Why does .Contains not return true in this case?

func TestContains(t *testing.T) {

    d1, _ := decimal.NewFromString("1.00")
    d2, _:= decimal.NewFromString("2.00")

    set1 := mapset.NewSet[decimal.Decimal](d1, d2)

    d3,_ := decimal.NewFromString("1.00")
    result := set1.Contains(d3) // returns false

    assert.True(t, result)
}
deckarep commented 11 months ago

Likely because the shopspring Decimal type doesn’t satisfy the comparable type. When using this Set only Go types that are comparable will work and this is by design.

It’s the same reason that map keys must be comparable as well. This library uses maps extensively under the hood.

deckarep commented 10 months ago

@maikefischer - I had a little more time to investigate this and I now I have an answer. It seems to be how the Decimal library works because when you invoke: NewFromString you get a Decimal value type back which embeds a pointer to big integer: value *big.Int.

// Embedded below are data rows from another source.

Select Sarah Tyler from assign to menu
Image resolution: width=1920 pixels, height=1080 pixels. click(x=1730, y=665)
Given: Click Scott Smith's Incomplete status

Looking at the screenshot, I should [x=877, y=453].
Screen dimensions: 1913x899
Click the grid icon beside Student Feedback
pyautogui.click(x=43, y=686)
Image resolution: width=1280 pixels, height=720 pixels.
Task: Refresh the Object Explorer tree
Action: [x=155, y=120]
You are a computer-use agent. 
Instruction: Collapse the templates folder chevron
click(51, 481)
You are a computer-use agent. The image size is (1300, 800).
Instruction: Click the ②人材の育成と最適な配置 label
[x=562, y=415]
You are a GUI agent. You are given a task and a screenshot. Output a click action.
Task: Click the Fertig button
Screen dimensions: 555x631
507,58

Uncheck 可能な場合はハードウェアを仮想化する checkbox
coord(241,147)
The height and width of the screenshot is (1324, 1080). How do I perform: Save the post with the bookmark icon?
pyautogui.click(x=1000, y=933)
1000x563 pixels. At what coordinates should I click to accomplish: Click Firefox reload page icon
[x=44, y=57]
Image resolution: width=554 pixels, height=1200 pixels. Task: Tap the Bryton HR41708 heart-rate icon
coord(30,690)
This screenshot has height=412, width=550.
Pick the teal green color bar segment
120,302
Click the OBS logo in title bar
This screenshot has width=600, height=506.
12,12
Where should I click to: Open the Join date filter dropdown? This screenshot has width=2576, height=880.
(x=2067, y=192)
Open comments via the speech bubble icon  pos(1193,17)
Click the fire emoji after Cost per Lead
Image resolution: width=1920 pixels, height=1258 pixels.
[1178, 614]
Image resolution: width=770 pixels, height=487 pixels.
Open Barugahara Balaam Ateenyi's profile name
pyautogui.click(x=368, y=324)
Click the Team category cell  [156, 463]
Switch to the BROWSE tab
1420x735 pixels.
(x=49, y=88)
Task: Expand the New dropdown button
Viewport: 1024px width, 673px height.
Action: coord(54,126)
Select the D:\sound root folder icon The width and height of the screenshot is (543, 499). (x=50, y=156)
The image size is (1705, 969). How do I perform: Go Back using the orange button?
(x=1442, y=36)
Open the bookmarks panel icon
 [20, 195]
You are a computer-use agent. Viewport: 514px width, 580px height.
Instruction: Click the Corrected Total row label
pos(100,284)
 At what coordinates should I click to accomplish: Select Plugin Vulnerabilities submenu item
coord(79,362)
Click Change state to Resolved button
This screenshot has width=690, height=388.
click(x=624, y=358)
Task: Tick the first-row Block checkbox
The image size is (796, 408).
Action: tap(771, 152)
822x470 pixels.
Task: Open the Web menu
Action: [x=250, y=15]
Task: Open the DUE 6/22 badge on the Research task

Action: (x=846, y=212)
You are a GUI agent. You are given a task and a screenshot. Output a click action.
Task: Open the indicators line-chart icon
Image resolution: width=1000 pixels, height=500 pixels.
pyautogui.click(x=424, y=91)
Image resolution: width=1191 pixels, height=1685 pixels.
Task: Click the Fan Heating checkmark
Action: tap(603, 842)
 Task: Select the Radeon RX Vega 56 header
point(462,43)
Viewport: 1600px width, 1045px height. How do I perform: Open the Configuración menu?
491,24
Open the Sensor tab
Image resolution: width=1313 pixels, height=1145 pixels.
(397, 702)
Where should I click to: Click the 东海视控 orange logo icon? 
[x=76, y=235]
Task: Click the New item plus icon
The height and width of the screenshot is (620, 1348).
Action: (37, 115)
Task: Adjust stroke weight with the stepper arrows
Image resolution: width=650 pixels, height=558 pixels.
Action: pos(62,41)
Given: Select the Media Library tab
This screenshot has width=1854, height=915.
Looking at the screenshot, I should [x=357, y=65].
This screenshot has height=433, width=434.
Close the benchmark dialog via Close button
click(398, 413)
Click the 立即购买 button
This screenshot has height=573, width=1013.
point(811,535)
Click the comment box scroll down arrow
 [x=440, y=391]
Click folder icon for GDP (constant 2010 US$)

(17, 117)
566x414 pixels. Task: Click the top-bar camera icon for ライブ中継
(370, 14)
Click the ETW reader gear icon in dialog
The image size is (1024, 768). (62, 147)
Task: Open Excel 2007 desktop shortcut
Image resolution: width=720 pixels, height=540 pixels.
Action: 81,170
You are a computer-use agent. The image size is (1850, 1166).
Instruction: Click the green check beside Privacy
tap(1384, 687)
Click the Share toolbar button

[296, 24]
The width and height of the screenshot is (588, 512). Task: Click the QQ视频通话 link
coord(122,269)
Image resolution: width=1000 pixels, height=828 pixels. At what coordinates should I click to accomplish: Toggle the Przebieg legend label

While pointers can be compared in Go (the address itself) what you are likely seeing is that each call to NewFromString is giving you a fresh big.Int object for every time NewFromString is invoked even if the string value is the same.

In other words:

d1, _ := decimal.NewFromString("1.00")
d2, _:= decimal.NewFromString("1.00")

Both give you a `Decimal` value type but the underlying `value` fields of `*big.Int` are each their own instantiated object and it's not enough to compare just pointer types which is why `Decimal` also provides its own `Equal` implementation.

If you place these two items in a vanilla Go map, you'll observe the same problem.

I hope that is helpful. I'll close this for now.